→ **Description of the task**: Go to the line below that contains "Where should I". From there to the end of the records, reproduce each line exactly, except the pictures.

→ **Dataset entries**:
○ ○ ○ ○ ○ ○ ○
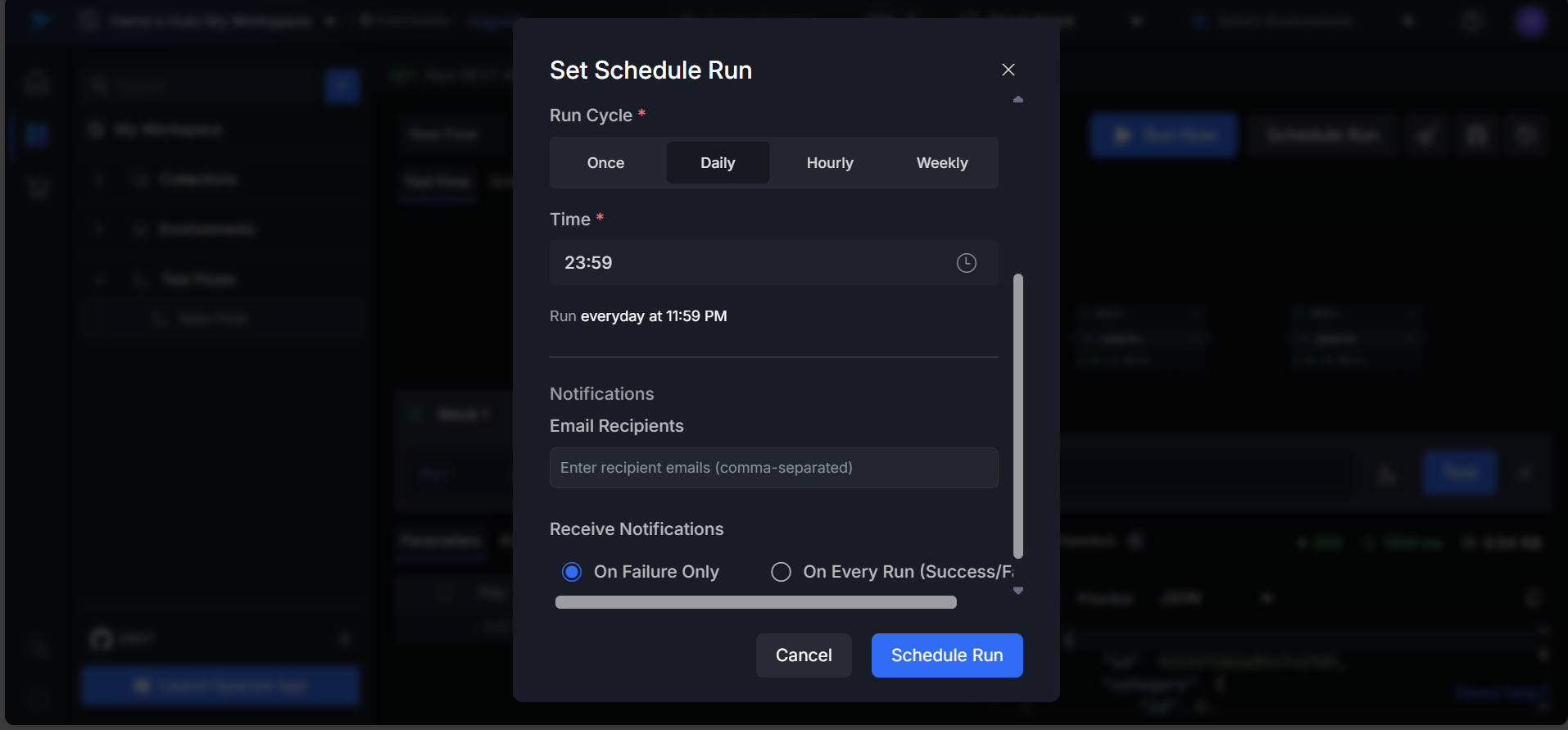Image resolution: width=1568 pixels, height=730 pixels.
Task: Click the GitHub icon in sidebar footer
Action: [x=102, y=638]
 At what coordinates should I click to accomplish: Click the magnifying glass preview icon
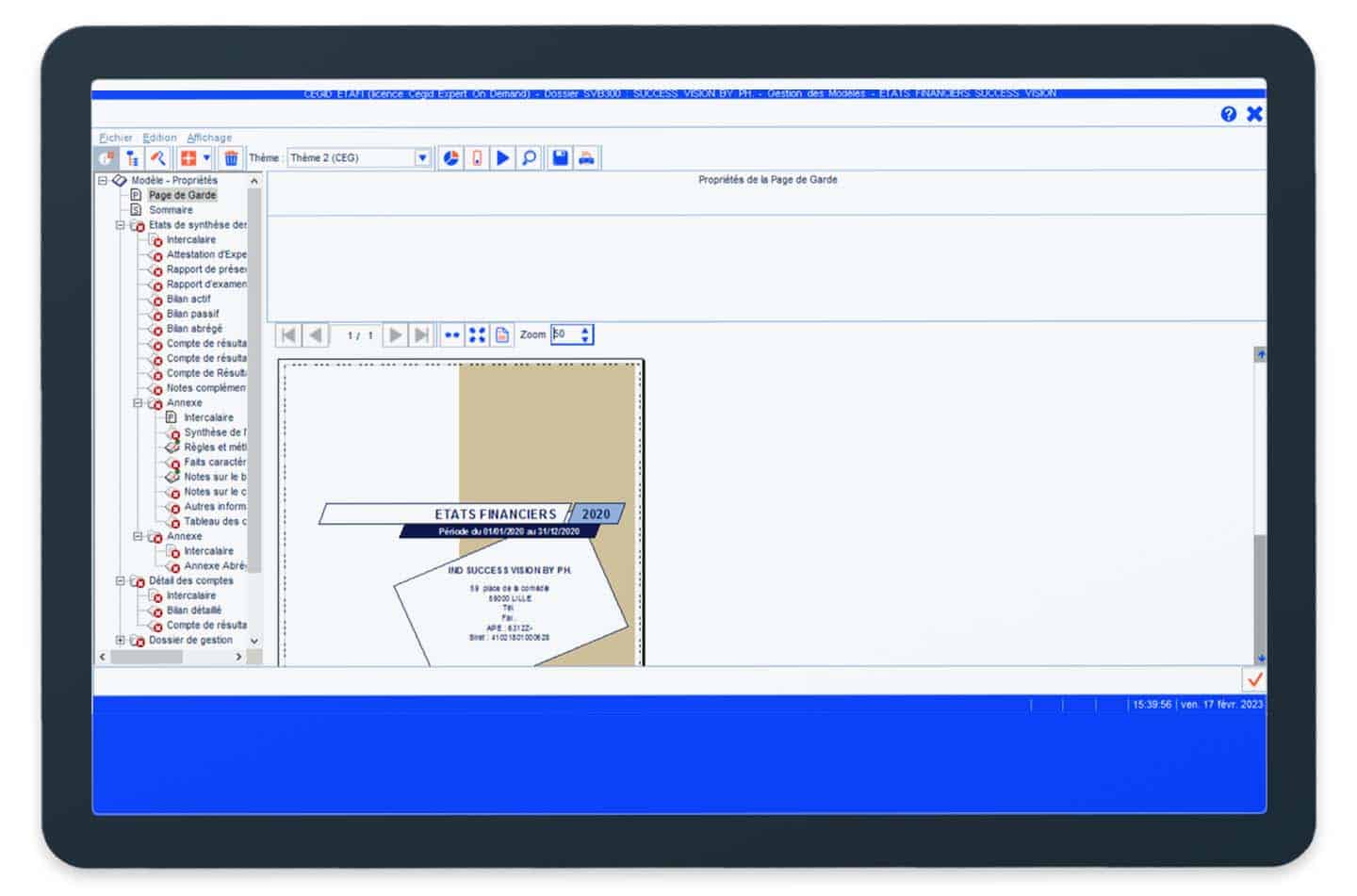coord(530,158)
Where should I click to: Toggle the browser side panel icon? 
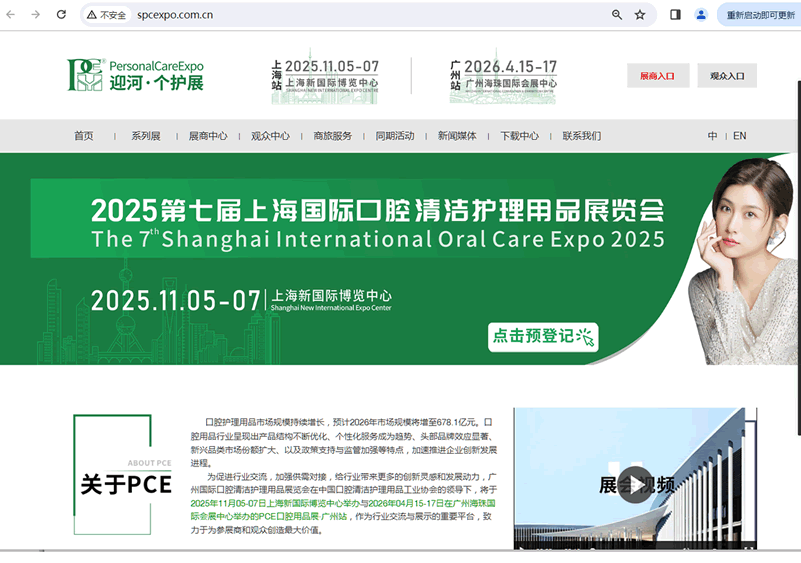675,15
○ ○ ○ ○ ○ ○ ○
→ **Your response**:
Where should I click to: Toggle the browser side panel icon? 
675,15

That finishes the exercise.